Zari y Verruga se acercaron a su lado, sin ocultar su felicidad. Ambos tenían también los ojos cubiertos de lágrimas.

—Es increíble, en cuanto tocaste esa puerta de bronce, caíste al suelo como una losa —le dijo Palillo, fascinado —. Pensaba que te habías abierto la cabeza del golpe.

—Creo que la tengo demasiado dura para eso… —bromeó Alaric. Aunque ahora que lo decía, es verdad que le dolía un poco.

—No sois consciente de lo que habéis conseguido. Hasta los hechiceros bien entrenados pueden fracasar en esta prueba —continuó Zari, riendo suavemente —. ¿Cómo es posible?

—Pues la verdad, es que, si no llega a ser por las palabras de Lysa, creo que no hubiera conseguido salir de ahí.

Las hechiceras se miraron, confusas.

—Pero… yo no he podido deciros nada, Alaric —dijo Lysa, con clara incomprensión —. Una vez que se entra en el laberinto mental, es imposible que nadie llegue hasta allí. Se trata de las zonas más profundas de la mente. Ni siquiera yo.

Alaric se quedó extrañado.
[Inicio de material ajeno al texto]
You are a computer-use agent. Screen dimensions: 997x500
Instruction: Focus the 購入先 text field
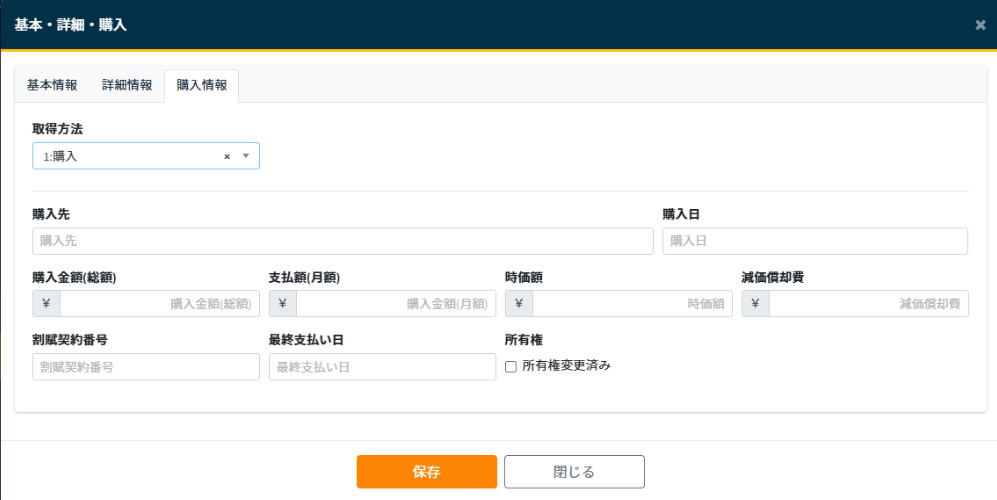(x=342, y=241)
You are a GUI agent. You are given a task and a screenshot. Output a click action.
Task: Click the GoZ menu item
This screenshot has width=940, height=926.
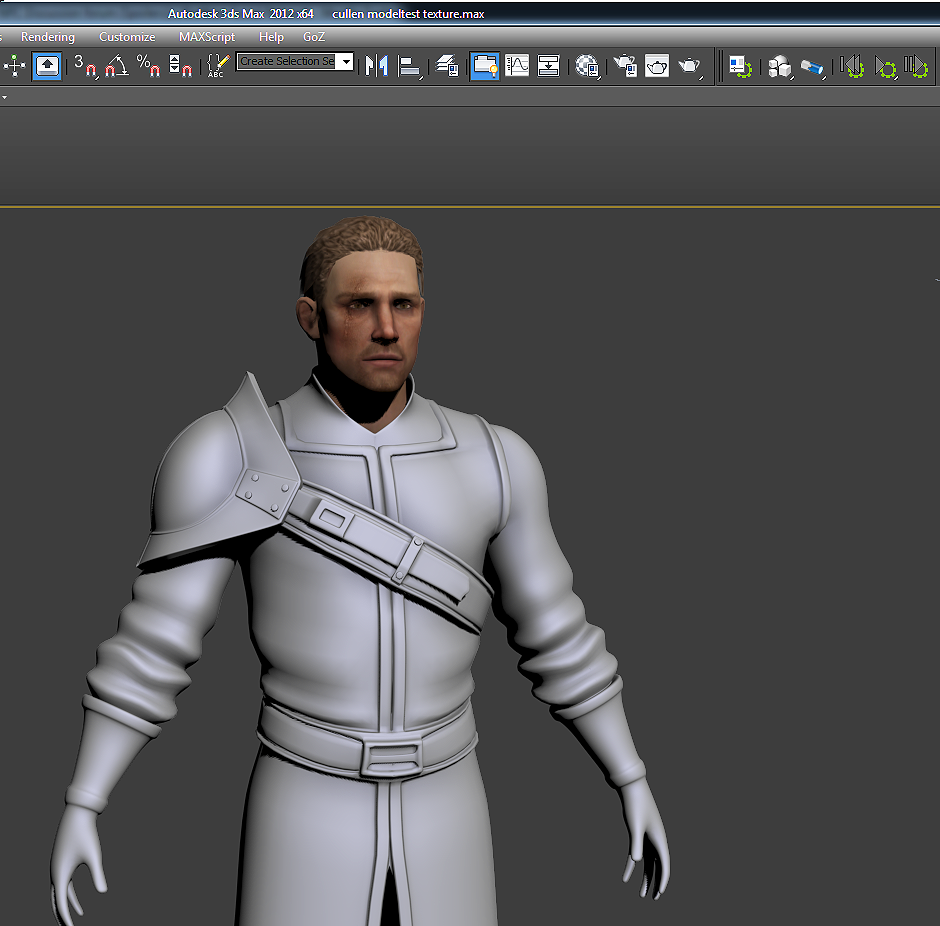[314, 37]
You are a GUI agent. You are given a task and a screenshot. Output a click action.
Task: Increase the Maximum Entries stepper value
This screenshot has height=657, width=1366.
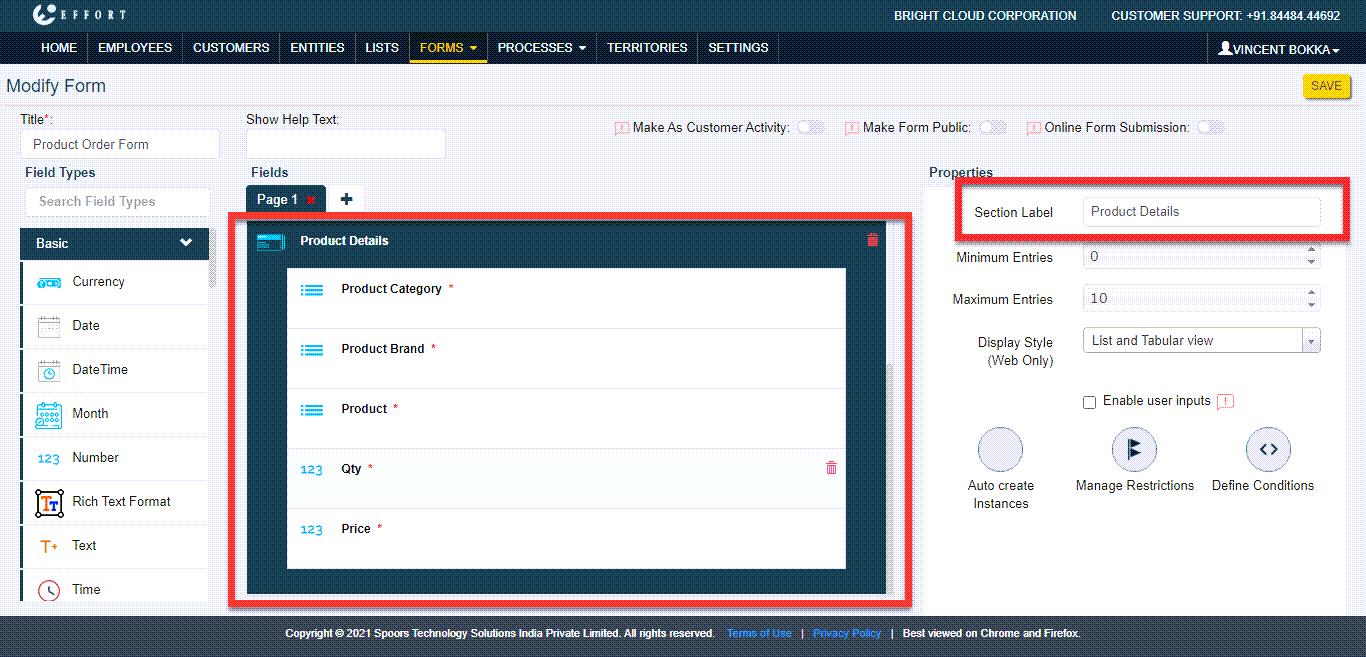coord(1311,293)
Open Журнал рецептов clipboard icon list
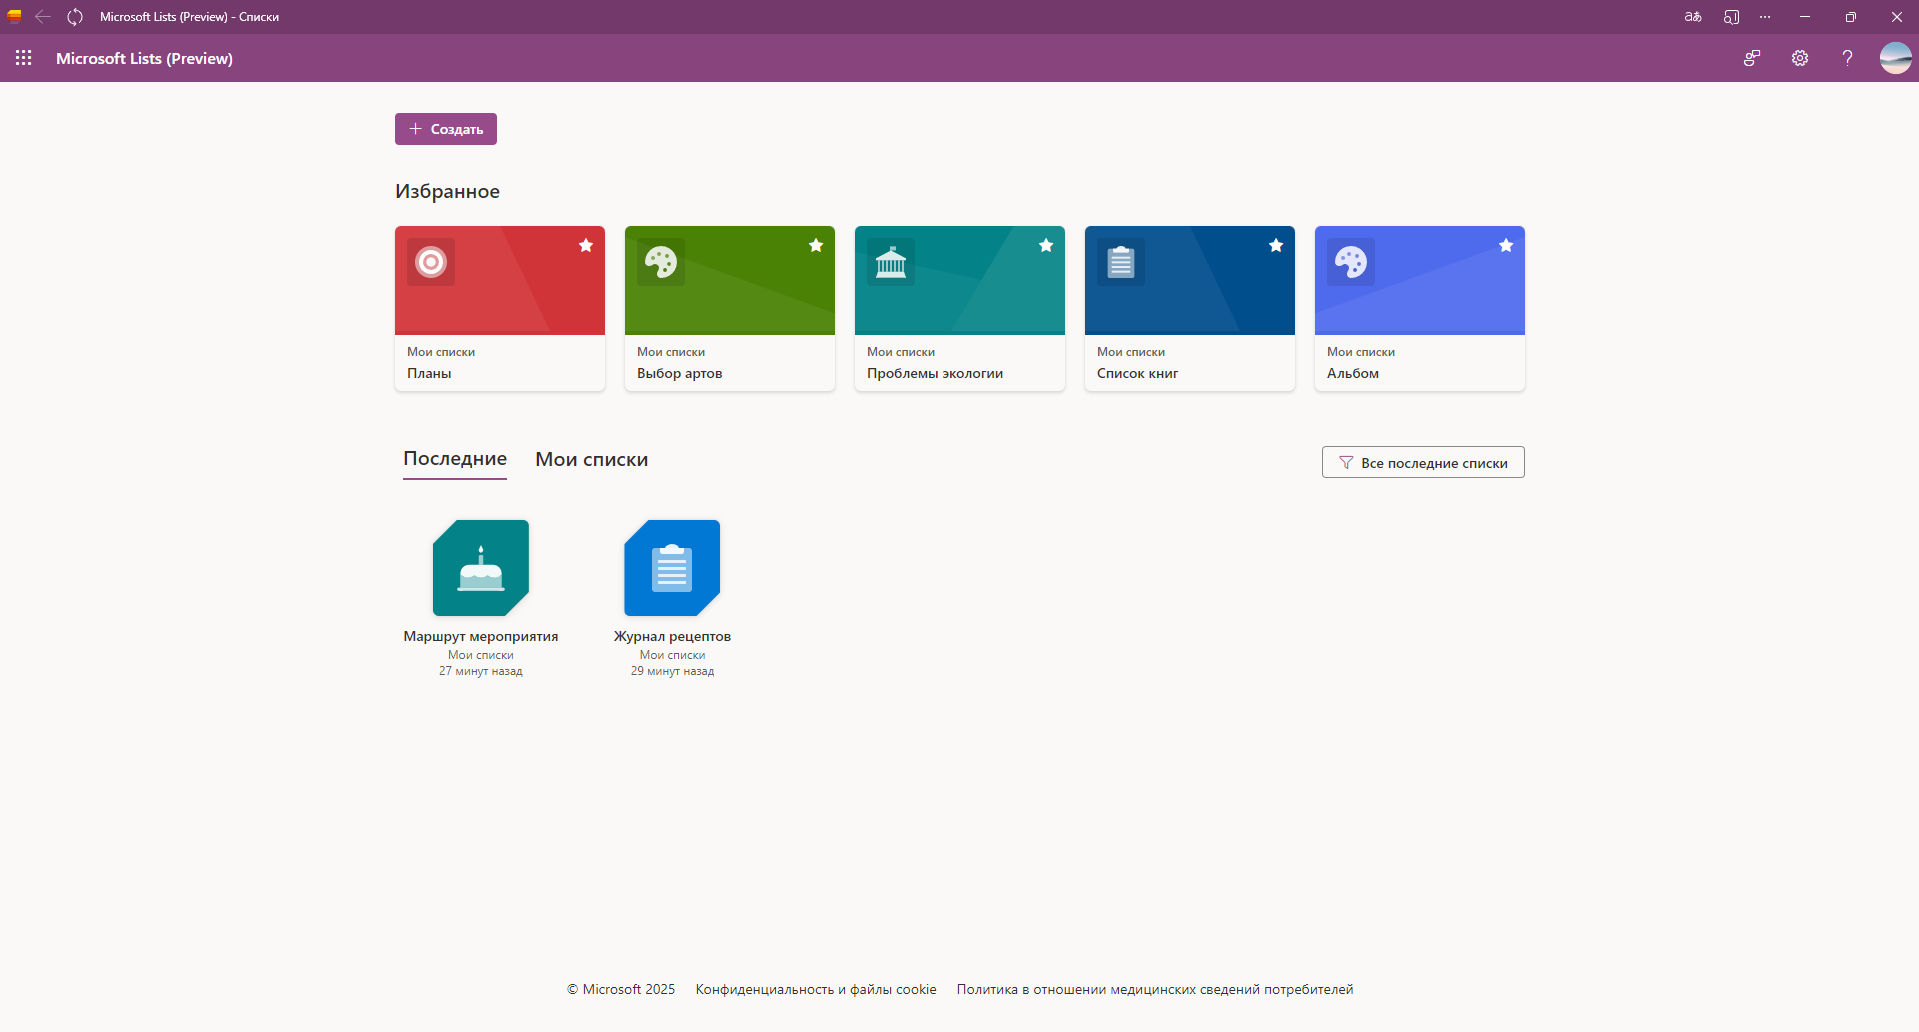1919x1032 pixels. 672,568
No sabía qué decir. Pero notó que tenía algo en su mano. La llave de cobre. Era real.

Terminó de incorporarse, y se percató al fin de que se encontraban en el mismo pasillo del principio, junto a la primera entrada con la que se toparon. Introdujo la llave, sin decir nada, y abrió. No quiso ni preguntarse de dónde había salido, ni por qué ahora esa puerta tenía cerradura, ni por qué estuvo escuchando la voz de Lysa. Cosas de magos. Demasiado para su dolorida cabeza.

Cruzó, asegurándose bien de que los demás le seguían. Edel se adelantó de nuevo, encabezando al grupo, y continuaron a través del pasillo en curva. Lysa volvió a colocarse tras él, aunque esta vez notó que aferraba su mano. Él apretó suavemente, en respuesta. Y sonrió en su interior.